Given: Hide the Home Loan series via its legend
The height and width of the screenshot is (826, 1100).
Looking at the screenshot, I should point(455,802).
# # # # # # #
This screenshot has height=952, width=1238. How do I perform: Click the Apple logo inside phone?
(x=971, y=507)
# # # # # # #
## Aufgabe
Stelle die Zeilen des Materials von der Zeile mit „Given: Hide the“ bis einschließlich der Zeile mit „Looking at the“ als Markdown-Tabelle dar, mit der laufenden Nummer in der Spalte „Nummer“ und dem Zeilentext in der Spalte „Zeile“. Leerzeilen lässt du dabei weg.

## Ergebnis
| Nummer | Zeile |
|---|---|
| 1 | Given: Hide the Home Loan series via its legend |
| 2 | The height and width of the screenshot is (826, 1100). |
| 3 | Looking at the screenshot, I should point(455,802). |